Within workshop environments Fleur works with a combination of traditional and multi-media art forms. She designs the workshops to fit with the equipment/ facilities that the students have available to them, allowing them to continue to develop their skills post-workshop. You can view some examples of Fleur’s work here: www.fleurelisenoble.com
John Feely is an Australian photographer who works artistically and commercially throughout Asia and Australia. He was trained as a photographer and graphic designer at the Queensland College of Arts (Griffith University), has assisted many of Australia’s best photographers and has been invited to be an artist in residence in Vrindarvan, India in 2014.
John is passionate about collaborating with young people and his practice is informed by an eight year career as a behavioural advisor, special education specialist, classroom teacher and youth detention officer in Australia and Europe. John collaborates using photography, video portraiture, film, stop-motion and typography as well as other mediums young artists bring to the table.

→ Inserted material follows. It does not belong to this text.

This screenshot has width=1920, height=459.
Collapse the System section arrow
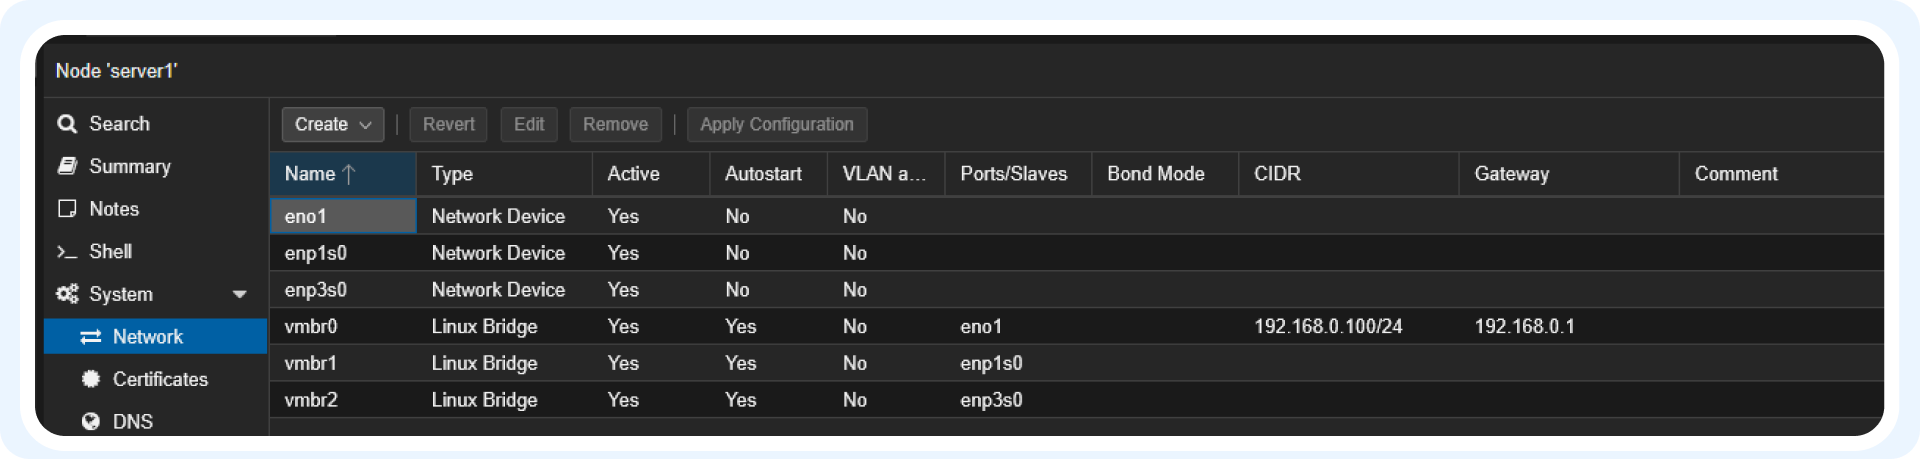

Whether through his own work or through collaborating with young people John recognises art practice as a transitory moment with profound personal meaning. And that from this place powerful shared experiences are created.
Conor works as a children’s entertainer, puppeteer, and performer combing storytelling, puppetry, character-work, music, magic and improvisation. He has completed the Advanced Diploma in Rudolph Steiner Education, providing a firm grounding in a range of visual and performing arts, and studied ethnomusicology at Canterbury University in New Zealand.
Conor’s primary interest lies in facilitation which gives voice to stories that may otherwise remain silent. He creates setting, screens and scaffolds upon which children weave their stories.